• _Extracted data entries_
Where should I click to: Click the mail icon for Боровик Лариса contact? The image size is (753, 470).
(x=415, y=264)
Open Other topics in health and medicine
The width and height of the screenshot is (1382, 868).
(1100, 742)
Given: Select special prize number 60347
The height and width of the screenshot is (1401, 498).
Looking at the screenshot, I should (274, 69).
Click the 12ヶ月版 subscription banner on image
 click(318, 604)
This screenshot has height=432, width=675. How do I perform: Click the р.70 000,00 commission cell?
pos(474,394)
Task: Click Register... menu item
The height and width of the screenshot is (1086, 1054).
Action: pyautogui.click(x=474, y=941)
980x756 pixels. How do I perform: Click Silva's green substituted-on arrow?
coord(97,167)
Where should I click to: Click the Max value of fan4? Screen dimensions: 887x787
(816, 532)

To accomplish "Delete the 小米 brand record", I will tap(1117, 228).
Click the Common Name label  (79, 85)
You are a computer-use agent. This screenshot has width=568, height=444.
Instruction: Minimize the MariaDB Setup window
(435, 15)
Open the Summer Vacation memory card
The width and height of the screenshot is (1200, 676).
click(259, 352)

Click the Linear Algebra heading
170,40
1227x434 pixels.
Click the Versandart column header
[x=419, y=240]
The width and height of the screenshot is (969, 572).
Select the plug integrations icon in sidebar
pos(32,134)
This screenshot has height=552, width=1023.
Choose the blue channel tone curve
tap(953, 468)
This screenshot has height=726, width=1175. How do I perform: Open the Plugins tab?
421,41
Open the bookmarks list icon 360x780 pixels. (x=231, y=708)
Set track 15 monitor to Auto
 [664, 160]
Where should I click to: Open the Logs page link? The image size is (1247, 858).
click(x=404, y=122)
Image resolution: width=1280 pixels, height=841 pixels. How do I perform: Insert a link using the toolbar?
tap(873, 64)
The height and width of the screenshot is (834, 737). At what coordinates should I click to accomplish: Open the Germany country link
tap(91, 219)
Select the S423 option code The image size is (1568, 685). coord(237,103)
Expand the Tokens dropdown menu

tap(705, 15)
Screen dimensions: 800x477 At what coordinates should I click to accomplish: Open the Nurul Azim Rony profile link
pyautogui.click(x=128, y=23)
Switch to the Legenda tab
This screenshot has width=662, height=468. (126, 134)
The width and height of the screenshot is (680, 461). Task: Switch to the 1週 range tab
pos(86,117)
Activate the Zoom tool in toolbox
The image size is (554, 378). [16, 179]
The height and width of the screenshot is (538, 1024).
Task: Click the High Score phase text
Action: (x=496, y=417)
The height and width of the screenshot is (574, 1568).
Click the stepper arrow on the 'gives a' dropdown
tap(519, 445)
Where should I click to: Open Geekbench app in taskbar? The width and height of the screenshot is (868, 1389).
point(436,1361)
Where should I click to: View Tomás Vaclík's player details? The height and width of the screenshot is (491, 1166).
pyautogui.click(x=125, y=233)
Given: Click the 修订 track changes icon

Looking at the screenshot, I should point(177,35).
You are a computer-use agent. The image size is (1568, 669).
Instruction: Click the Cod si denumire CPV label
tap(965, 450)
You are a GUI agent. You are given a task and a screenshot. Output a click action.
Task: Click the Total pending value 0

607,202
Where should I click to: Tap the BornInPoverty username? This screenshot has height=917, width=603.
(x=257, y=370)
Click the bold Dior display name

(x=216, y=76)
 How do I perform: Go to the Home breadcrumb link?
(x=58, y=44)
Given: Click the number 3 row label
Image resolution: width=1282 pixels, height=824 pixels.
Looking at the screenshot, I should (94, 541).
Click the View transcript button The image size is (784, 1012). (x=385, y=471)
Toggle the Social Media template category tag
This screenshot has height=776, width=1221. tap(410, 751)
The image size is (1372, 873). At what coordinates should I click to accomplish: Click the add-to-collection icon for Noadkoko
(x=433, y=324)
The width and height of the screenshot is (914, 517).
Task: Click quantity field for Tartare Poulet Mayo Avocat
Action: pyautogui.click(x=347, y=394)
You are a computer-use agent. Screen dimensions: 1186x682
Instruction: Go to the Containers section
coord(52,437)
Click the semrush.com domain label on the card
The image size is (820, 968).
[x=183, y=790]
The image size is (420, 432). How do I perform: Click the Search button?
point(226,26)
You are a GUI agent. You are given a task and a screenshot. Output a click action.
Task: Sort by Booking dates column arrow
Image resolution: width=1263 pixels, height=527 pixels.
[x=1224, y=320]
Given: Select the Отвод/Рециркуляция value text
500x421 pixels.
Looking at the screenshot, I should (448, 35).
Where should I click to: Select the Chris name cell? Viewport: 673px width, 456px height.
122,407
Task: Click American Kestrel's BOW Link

• _Work order_
Where a line in the entries holds the word "number", copy that line.

• _Exercise solution_
Given: Select special prize number 60347
Given: Click the number 3 row label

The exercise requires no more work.